*** Block opens ***

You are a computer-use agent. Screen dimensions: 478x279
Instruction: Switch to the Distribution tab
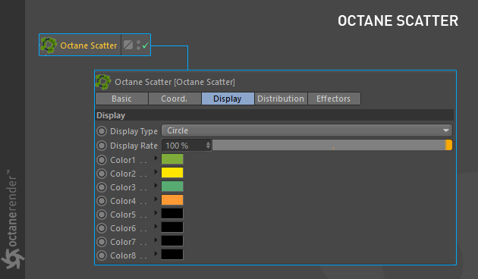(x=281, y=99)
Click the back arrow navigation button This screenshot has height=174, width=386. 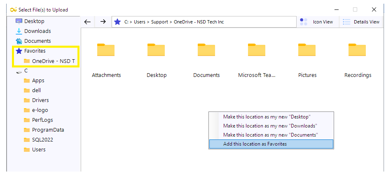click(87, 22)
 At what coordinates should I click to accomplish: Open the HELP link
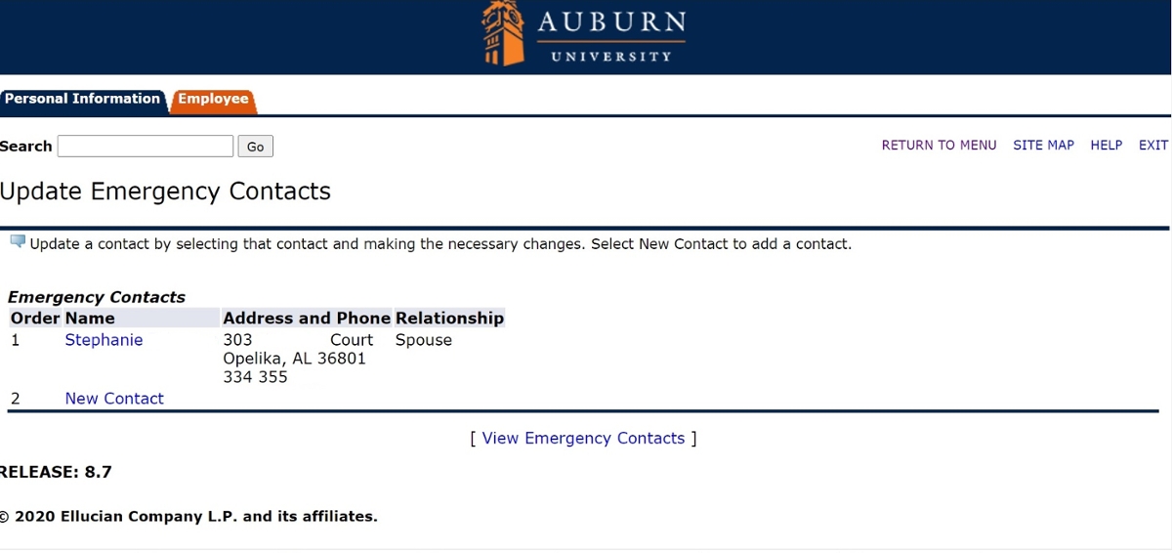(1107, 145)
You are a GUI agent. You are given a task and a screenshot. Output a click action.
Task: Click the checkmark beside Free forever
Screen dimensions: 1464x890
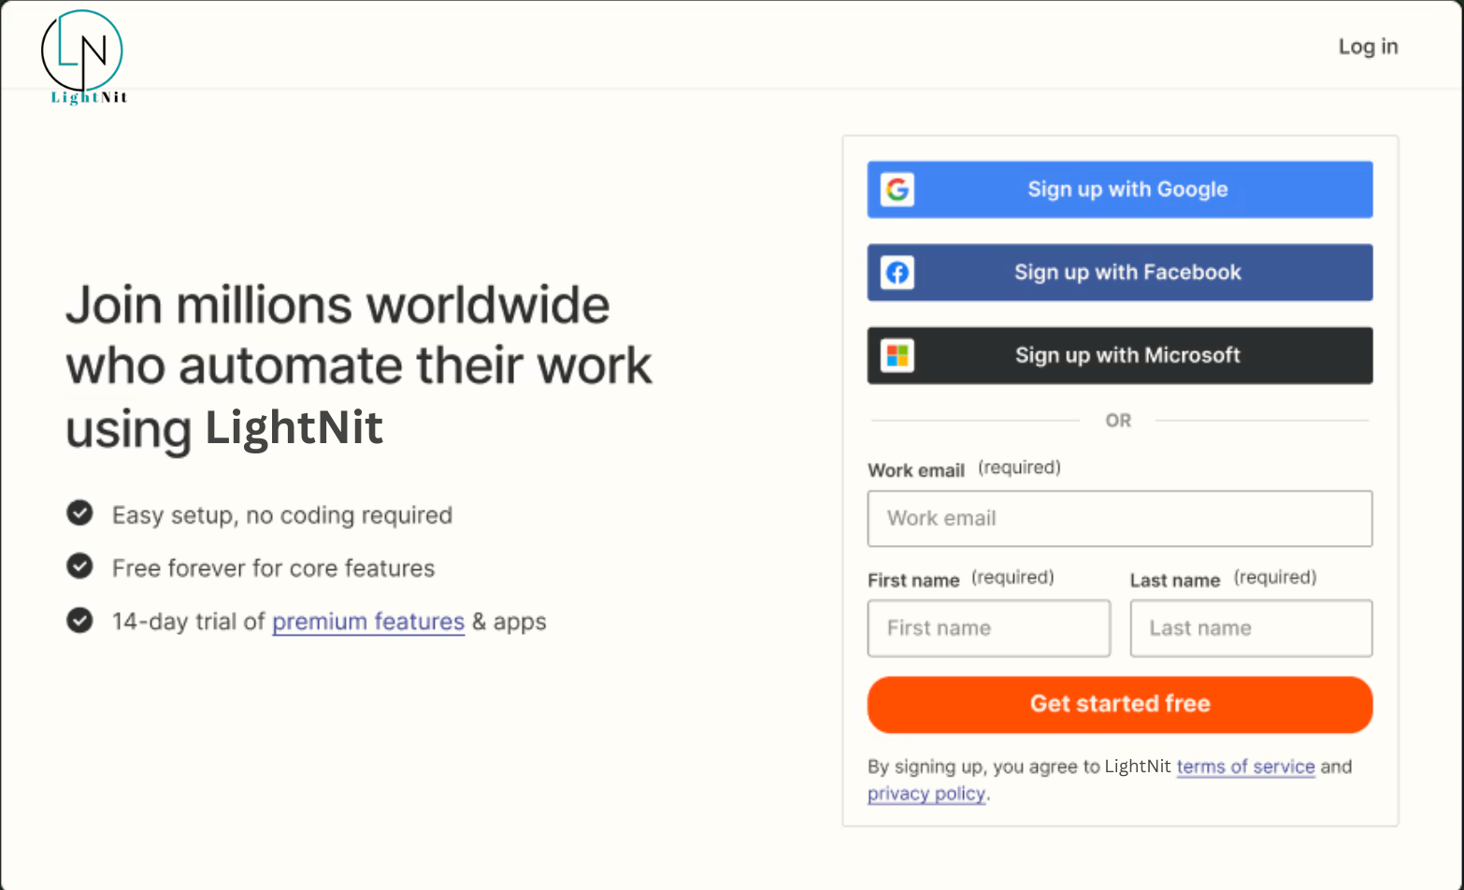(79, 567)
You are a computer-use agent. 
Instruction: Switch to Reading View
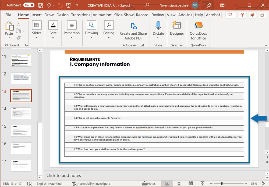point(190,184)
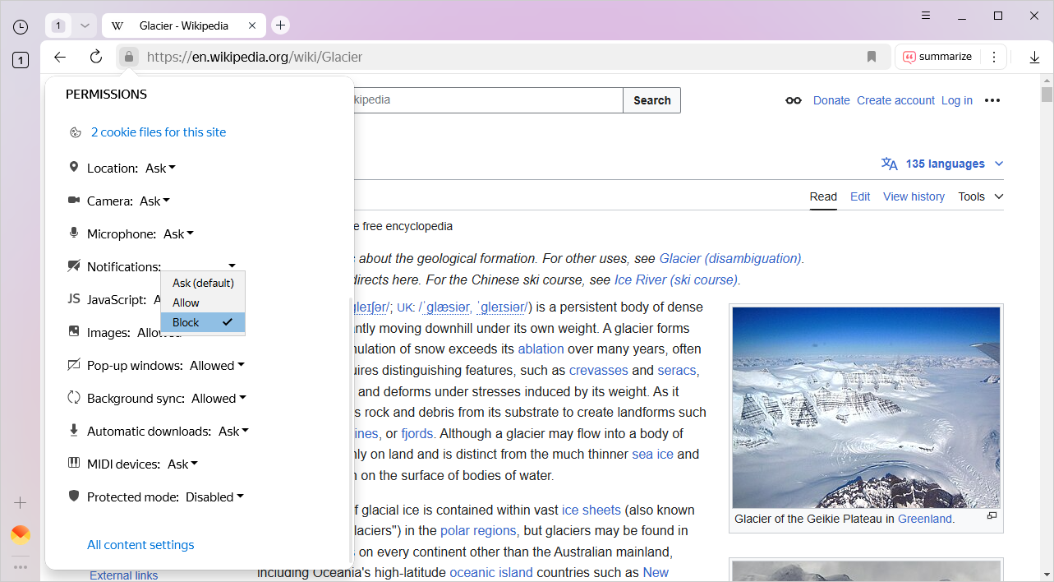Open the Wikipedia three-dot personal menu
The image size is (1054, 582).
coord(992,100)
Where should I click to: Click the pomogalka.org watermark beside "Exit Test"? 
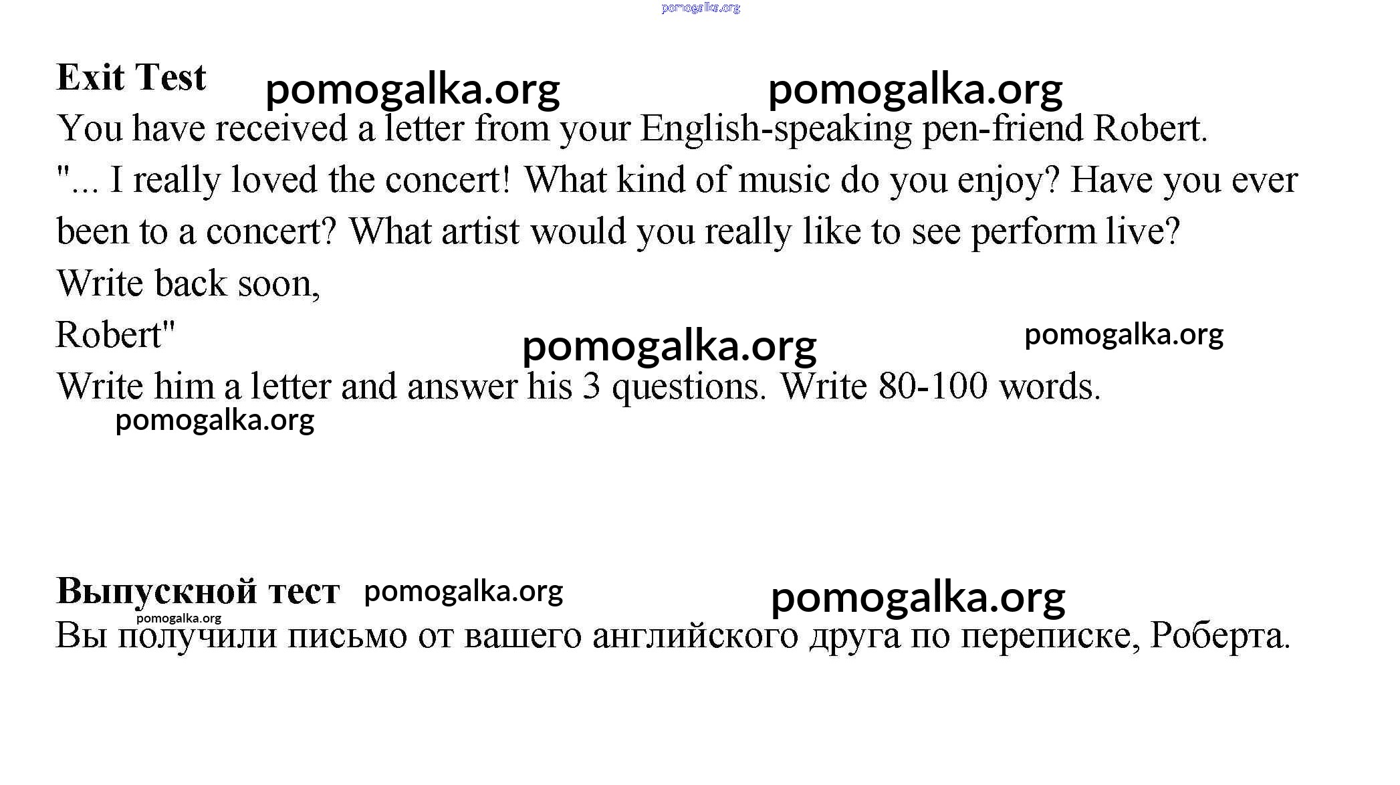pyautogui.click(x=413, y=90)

*** Block closes ***

> [WORK INSTRUCTION]:
Repeat exactly the lines from the one containing "At what coordinates" through the last line of the records above, both included, and leave out the pictures.

> [THE ANSWER]:
 At what coordinates should I click to accomplish: Open the HELP link
(1107, 145)
You are a GUI agent. You are given a task and a screenshot. Output a click action.
Task: Click the checkmark beside Free forever
Screen dimensions: 1464x890
(79, 567)
You are a computer-use agent. 
Instruction: Switch to Reading View
point(190,184)
Open the Wikipedia three-dot personal menu
The image size is (1054, 582).
coord(992,100)
Where should I click to: Click the pomogalka.org watermark beside "Exit Test"? 
pyautogui.click(x=413, y=90)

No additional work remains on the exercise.